# More Strongman PR's!!!



## fubaseball (Jul 1, 2013)

KM strongman Kentucky day - YouTube


----------



## Big-John (Jul 1, 2013)

Nice brother! No doubt you will pull that 705 before long..


----------



## fubaseball (Jul 1, 2013)

Thanks Big John! I got some tips from Brandon Lilly that will really increase my DL I believe


----------



## Big-John (Jul 1, 2013)

fubaseball said:


> Thanks Big John! I got some tips from Brandon Lilly that will really increase my DL I believe



Brandon is the man! I have been thinking about running the cube here soon..


----------



## fubaseball (Jul 1, 2013)

Him and Dan green are fucking monsters... I have the cube method for strongman... Just my job won't allow me to run it 100%


----------



## tri-terror (Jul 1, 2013)

Hey fu nice try man you almost had it.  A little bit of advice for next time.  When you get stuck like that at the knees, just pull HARDER.


----------



## fubaseball (Jul 1, 2013)

tri-terror said:


> Hey fu nice try man you almost had it.  A little bit of advice for next time.  When you get stuck like that at the knees, just pull HARDER.



Haha ill remember that next time... I need to get more legs into it too


----------



## tri-terror (Jul 1, 2013)

LOL, one of my buddy's has trained with Poundstone up in NY and that was his advice lmao!


----------



## fubaseball (Jul 1, 2013)

Makes perfect sense lol I would love to train up there with him


----------



## xmen1234 (Jul 1, 2013)

Great job, fubaseball!  705 will be conquered, no doubt about it!


----------



## fubaseball (Jul 1, 2013)

xmen1234 said:


> Great job, fubaseball!  705 will be conquered, no doubt about it!



Thanks man! I kinda did something funny to my knee on the Log press so I wasn't 100% confident driving with legs... Plus I take my legs out of the equation even when I'm 100% so it just wasn't a recipe for success that day!


----------



## Ironbuilt (Jul 2, 2013)

Photoshopped huh Rory..? 

Next time brutha. I still say carry more cast iron pipe one handed and quit passin it off to the laborer....


----------



## fubaseball (Jul 2, 2013)

Ironbuilt said:


> Photoshopped huh Rory..?
> 
> Next time brutha. I still say carry more cast iron pipe one handed and quit passin it off to the laborer....

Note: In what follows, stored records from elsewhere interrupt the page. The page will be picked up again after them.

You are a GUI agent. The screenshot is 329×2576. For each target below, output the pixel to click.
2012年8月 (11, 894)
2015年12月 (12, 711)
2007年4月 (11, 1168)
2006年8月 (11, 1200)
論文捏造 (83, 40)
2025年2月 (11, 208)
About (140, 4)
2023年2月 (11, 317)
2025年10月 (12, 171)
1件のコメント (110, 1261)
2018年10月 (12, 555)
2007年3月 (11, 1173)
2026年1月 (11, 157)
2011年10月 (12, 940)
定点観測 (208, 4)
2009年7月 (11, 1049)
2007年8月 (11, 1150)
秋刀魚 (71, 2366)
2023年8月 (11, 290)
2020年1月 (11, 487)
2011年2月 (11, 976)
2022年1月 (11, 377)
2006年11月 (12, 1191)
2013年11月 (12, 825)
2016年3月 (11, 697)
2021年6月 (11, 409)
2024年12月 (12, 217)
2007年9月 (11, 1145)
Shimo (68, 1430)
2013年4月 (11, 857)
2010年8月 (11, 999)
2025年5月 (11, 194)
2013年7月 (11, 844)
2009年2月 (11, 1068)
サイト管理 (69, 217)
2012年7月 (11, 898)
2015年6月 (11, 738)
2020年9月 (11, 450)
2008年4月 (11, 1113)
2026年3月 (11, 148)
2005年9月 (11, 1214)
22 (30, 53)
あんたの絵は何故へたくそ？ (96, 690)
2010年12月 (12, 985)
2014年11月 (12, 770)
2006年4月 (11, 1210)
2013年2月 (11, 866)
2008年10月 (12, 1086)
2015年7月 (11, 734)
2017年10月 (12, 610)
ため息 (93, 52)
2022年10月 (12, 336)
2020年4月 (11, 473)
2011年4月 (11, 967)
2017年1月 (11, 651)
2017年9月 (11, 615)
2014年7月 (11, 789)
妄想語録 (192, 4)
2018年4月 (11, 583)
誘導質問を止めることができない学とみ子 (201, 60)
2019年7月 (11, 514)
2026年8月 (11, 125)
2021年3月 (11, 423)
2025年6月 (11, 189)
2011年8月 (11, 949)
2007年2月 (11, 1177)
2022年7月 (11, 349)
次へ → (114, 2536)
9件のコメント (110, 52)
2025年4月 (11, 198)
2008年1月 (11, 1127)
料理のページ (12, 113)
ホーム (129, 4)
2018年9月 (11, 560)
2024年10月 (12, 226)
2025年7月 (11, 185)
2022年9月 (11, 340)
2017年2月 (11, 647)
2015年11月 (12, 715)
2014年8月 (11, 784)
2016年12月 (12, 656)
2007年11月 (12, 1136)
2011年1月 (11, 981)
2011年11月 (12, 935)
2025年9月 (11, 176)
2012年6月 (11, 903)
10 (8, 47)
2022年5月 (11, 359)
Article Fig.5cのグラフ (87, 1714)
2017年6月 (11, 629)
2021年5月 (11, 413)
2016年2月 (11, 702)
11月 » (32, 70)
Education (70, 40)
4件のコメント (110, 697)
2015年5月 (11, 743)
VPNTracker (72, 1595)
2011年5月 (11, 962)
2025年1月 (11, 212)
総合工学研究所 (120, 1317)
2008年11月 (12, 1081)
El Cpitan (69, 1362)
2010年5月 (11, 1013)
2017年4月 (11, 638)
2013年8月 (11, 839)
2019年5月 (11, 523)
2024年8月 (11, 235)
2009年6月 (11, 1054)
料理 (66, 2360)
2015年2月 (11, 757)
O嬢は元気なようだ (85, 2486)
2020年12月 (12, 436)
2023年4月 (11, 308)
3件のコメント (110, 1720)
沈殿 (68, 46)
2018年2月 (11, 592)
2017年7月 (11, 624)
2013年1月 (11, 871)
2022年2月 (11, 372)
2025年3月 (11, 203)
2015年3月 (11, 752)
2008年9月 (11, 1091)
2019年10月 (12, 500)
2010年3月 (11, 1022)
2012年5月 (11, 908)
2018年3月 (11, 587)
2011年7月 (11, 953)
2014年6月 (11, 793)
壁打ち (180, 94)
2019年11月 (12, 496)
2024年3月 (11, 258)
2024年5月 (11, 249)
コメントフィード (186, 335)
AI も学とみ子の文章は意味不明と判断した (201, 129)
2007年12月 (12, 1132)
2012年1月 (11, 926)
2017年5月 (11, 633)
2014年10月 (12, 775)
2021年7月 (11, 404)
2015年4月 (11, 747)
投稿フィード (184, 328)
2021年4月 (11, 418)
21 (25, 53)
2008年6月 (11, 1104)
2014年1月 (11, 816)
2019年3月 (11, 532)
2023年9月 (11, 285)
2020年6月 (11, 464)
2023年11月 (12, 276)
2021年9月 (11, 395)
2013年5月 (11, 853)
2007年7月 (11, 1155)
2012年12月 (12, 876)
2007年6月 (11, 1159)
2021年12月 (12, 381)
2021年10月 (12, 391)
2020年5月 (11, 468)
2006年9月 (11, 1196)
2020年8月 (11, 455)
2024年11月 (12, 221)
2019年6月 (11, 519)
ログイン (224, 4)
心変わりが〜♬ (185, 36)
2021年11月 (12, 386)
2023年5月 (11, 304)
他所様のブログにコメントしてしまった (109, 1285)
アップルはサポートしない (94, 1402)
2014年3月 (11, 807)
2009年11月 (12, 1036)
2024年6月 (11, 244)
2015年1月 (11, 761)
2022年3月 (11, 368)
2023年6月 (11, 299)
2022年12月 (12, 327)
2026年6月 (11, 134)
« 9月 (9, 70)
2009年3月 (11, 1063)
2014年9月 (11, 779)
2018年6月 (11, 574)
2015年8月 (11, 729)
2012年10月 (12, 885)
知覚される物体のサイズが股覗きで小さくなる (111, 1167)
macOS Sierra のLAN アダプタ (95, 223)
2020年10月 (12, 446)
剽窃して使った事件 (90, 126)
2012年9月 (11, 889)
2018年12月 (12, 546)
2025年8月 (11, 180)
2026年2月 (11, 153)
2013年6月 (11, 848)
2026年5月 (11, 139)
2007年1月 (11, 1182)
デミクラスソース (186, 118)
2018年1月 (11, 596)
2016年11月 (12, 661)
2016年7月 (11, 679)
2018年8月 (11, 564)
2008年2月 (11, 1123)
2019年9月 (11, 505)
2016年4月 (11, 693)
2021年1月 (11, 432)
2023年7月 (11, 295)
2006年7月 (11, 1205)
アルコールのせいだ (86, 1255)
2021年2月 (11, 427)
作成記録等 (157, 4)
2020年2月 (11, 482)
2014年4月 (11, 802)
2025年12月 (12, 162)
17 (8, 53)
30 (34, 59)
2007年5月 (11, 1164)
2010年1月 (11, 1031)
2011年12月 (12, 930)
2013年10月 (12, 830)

All my weights are actually foam plates, etc... Nothing is real. I just want to be accepted by my Internet peers  

Haha I don't doubt you carry more... I avoid that at all cost


----------



## Rory (Jul 2, 2013)

fubaseball said:


> All my weights are actually foam plates, etc... Nothing is real. I just want to be accepted by my Internet peers
> 
> Haha I don't doubt you carry more... I avoid that at all cost



Dammit so that's the secret. No wonder I gotta compete in your neck of the country lol.


----------



## AnaSCI (Jul 2, 2013)

fubaseball said:


> all my weights are actually foam plates, etc... Nothing is real. I just want to be accepted by my internet peers



:d


----------